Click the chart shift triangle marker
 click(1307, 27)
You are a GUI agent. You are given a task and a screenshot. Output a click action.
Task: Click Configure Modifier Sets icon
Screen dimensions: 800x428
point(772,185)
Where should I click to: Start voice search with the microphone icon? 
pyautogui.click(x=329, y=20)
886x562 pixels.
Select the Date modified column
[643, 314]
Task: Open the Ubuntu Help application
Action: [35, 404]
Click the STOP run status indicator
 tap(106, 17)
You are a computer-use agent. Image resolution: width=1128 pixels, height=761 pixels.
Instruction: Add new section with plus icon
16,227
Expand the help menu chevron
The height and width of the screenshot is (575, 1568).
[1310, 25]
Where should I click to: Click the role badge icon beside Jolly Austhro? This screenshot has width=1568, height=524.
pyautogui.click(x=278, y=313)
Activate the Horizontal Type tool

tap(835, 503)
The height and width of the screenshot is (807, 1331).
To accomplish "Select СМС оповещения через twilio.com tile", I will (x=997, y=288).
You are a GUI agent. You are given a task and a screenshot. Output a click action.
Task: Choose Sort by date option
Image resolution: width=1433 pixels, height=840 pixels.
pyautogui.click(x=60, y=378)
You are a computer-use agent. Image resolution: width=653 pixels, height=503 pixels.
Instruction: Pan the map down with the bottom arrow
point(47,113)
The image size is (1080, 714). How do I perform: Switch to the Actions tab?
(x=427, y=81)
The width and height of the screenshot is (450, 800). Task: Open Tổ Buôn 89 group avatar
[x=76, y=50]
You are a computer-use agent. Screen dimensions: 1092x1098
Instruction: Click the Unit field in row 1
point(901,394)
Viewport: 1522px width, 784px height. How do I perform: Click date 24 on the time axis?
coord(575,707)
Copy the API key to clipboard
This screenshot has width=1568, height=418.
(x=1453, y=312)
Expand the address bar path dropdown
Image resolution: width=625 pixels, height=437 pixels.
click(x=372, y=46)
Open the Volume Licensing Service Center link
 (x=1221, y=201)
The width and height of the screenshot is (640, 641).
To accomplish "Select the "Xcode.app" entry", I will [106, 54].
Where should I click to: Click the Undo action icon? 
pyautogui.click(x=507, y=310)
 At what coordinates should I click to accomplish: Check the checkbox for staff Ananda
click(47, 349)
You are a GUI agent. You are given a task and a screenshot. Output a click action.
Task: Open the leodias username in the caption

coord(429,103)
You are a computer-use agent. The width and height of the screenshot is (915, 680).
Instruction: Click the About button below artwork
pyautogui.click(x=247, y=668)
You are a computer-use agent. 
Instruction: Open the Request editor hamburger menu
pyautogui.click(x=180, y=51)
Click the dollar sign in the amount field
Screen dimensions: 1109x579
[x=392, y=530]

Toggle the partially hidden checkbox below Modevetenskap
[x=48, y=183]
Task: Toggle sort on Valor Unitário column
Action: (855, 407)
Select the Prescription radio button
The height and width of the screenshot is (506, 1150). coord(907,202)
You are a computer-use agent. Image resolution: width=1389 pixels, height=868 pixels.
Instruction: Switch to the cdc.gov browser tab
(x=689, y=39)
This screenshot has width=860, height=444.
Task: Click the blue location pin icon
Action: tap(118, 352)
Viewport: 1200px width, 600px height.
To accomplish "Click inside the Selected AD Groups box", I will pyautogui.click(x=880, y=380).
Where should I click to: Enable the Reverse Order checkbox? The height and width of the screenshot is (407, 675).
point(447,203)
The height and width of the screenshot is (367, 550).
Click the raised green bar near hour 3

***

> [Exercise] Produce the entries again, character for character.

> [Answer section]
Click the chart shift triangle marker
 click(1307, 27)
You are a GUI agent. You are given a task and a screenshot. Output a click action.
Task: Click Configure Modifier Sets icon
Screen dimensions: 800x428
point(772,185)
Where should I click to: Start voice search with the microphone icon? 
pyautogui.click(x=329, y=20)
886x562 pixels.
Select the Date modified column
[643, 314]
Task: Open the Ubuntu Help application
Action: [35, 404]
Click the STOP run status indicator
 tap(106, 17)
You are a computer-use agent. Image resolution: width=1128 pixels, height=761 pixels.
Instruction: Add new section with plus icon
16,227
Expand the help menu chevron
The height and width of the screenshot is (575, 1568).
[1310, 25]
Where should I click to: Click the role badge icon beside Jolly Austhro? This screenshot has width=1568, height=524.
pyautogui.click(x=278, y=313)
Activate the Horizontal Type tool

tap(835, 503)
The height and width of the screenshot is (807, 1331).
To accomplish "Select СМС оповещения через twilio.com tile", I will (x=997, y=288).
You are a GUI agent. You are given a task and a screenshot. Output a click action.
Task: Choose Sort by date option
Image resolution: width=1433 pixels, height=840 pixels.
pyautogui.click(x=60, y=378)
You are a computer-use agent. Image resolution: width=653 pixels, height=503 pixels.
Instruction: Pan the map down with the bottom arrow
point(47,113)
The image size is (1080, 714). How do I perform: Switch to the Actions tab?
(x=427, y=81)
The width and height of the screenshot is (450, 800). Task: Open Tổ Buôn 89 group avatar
[x=76, y=50]
You are a computer-use agent. Screen dimensions: 1092x1098
Instruction: Click the Unit field in row 1
point(901,394)
Viewport: 1522px width, 784px height. How do I perform: Click date 24 on the time axis?
coord(575,707)
Copy the API key to clipboard
This screenshot has width=1568, height=418.
(x=1453, y=312)
Expand the address bar path dropdown
Image resolution: width=625 pixels, height=437 pixels.
click(x=372, y=46)
Open the Volume Licensing Service Center link
 (x=1221, y=201)
The width and height of the screenshot is (640, 641).
To accomplish "Select the "Xcode.app" entry", I will [106, 54].
Where should I click to: Click the Undo action icon? 
pyautogui.click(x=507, y=310)
 At what coordinates should I click to accomplish: Check the checkbox for staff Ananda
click(47, 349)
You are a GUI agent. You are given a task and a screenshot. Output a click action.
Task: Open the leodias username in the caption

coord(429,103)
You are a computer-use agent. The width and height of the screenshot is (915, 680).
Instruction: Click the About button below artwork
pyautogui.click(x=247, y=668)
You are a computer-use agent. 
Instruction: Open the Request editor hamburger menu
pyautogui.click(x=180, y=51)
Click the dollar sign in the amount field
Screen dimensions: 1109x579
[x=392, y=530]

Toggle the partially hidden checkbox below Modevetenskap
[x=48, y=183]
Task: Toggle sort on Valor Unitário column
Action: (855, 407)
Select the Prescription radio button
The height and width of the screenshot is (506, 1150). coord(907,202)
You are a computer-use agent. Image resolution: width=1389 pixels, height=868 pixels.
Instruction: Switch to the cdc.gov browser tab
(x=689, y=39)
This screenshot has width=860, height=444.
Task: Click the blue location pin icon
Action: tap(118, 352)
Viewport: 1200px width, 600px height.
To accomplish "Click inside the Selected AD Groups box", I will pyautogui.click(x=880, y=380).
Where should I click to: Enable the Reverse Order checkbox? The height and width of the screenshot is (407, 675).
point(447,203)
The height and width of the screenshot is (367, 550).
Click the raised green bar near hour 3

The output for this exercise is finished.